本研究は、TCGA RNA-seqデータ約7,000サンプル (20固形腫瘍種) を活用し、固形腫瘍の大規模コホートでキナーゼ融合の網羅的ランドスケープを初めて確立した先駆的研究である。TCGAデータの組織横断的活用という方法論的アプローチ自体が、がんゲノム解析の新たな方向性を示した。全体の3.0%のサンプルに再発性キナーゼ融合が同定されたが、がん種間で最大13%まで頻度差があり、特に甲状腺癌では67%が再発性融合であり、キナーゼ融合が特定のがん種のドライバーとして中心的な役割を果たすことが確立された。

先行研究との違い: これまでの研究では、特定の癌種における既知の融合遺伝子に焦点が当てられることが多かったが、本研究はがん種を横断した大規模なRNA-seq解析により、これまで報告されていない新規のキナーゼ融合や、既知の癌遺伝子における新たな活性化メカニズムを体系的に同定した点で、これまでの研究とは対照的である。特に、NTRK1-3融合が9がん種で計23例と低頻度ながら汎がん種イベントとして存在するという発見は、その後のpan-NTRK阻害薬の開発と承認を先取りした知見であり、本研究の予測的な価値を強く示唆している。

新規性: 本研究で初めて、(1) 既知の強力な癌遺伝子 (MET、PIK3CA) への初の融合イベント、(2) 従来腫瘍形成に関連しないキナーゼ (FGR、PKN1) への新規再発性融合、(3) 甲状腺癌における変異排他的な高融合頻度、の3大発見を新規に同定した。これらはそれぞれ、がんのゲノムランドスケープに関する理解を深め、精密医療の実装に直結する重要な知見である。例えば、PIK3CAのプロモーター融合は、これまで点変異やコピー数増加で活性化されると考えられていたPIK3CAの新たな活性化メカニズムを示した。

臨床応用: 本知見は、既承認薬 (クリゾチニブなど) が新たに同定された融合を持つ患者 (異なるがん種) に適応可能であることを示唆し、がん種横断型バスケット試験の理論的根拠を提供した。PIK3CA融合の発見は、PI3K/AKT/mTOR阻害薬の適応候補拡大を示す。また、本研究が用いたフィルタリング手法 (TCGA正常647サンプルおよびGTEx 1,750正常サンプルでの偽陽性除去) は、現在の融合遺伝子検出パイプラインの標準的アプローチとして広く採用されており、臨床現場におけるゲノム診断精度の向上に貢献している。

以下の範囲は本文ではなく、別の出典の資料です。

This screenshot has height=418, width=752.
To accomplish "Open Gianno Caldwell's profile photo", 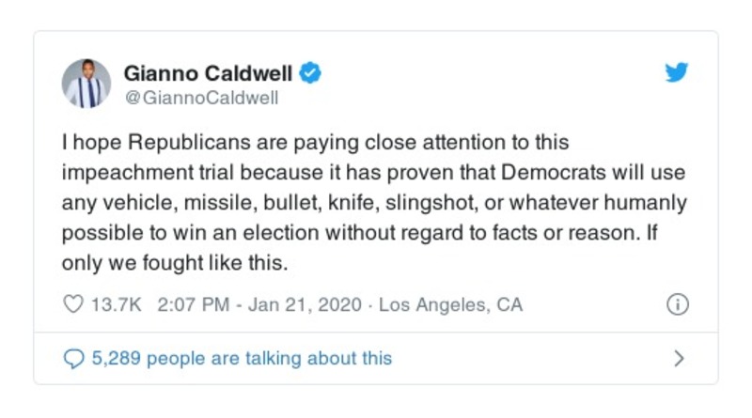I will coord(86,84).
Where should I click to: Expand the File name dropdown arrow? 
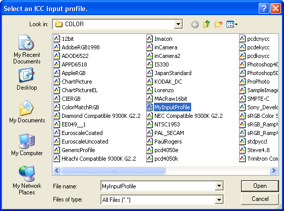point(219,186)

残された課題: 今後の検討課題として、MET、PIK3CA、FGRなどの新規融合の機能的発癌ドライバー性の生化学的検証、各融合に対応する治療薬の感受性確認、液体生検を活用した融合検出の臨床実装、単一がん種では希少な融合のバスケット試験デザインの最適化、および甲状腺癌以外のがん種での変異排他性の系統的検証が挙げられる。PKN1やFGRなどの従来腫瘍形成と非関連のキナーゼへの融合については、それぞれの標的治療薬の開発と感受性確認を要する今後の課題である。

方法

データセットと融合検出パイプライン: TCGA RNA-seqデータ6,893サンプル (20固形腫瘍種、うち肉腫103例はprovisional data) を対象とした。すべての利用可能な未アラインRNA-seqデータファイル (fastqファイル) はCGHub (Cancer Genomics Hub) から取得された。アライメントにはSTAR v2.3.1qアライナー Dobin et al. Bioinformatics 2013を使用し、hg19/Gencode v17にマッピングした。STARは、各リード長に対応する異なるゲノムインデックスを生成し、キメラリード (ペアエンドが異なる遺伝子にマップ) とスプリットリード (融合点にまたがるリード) を特定した。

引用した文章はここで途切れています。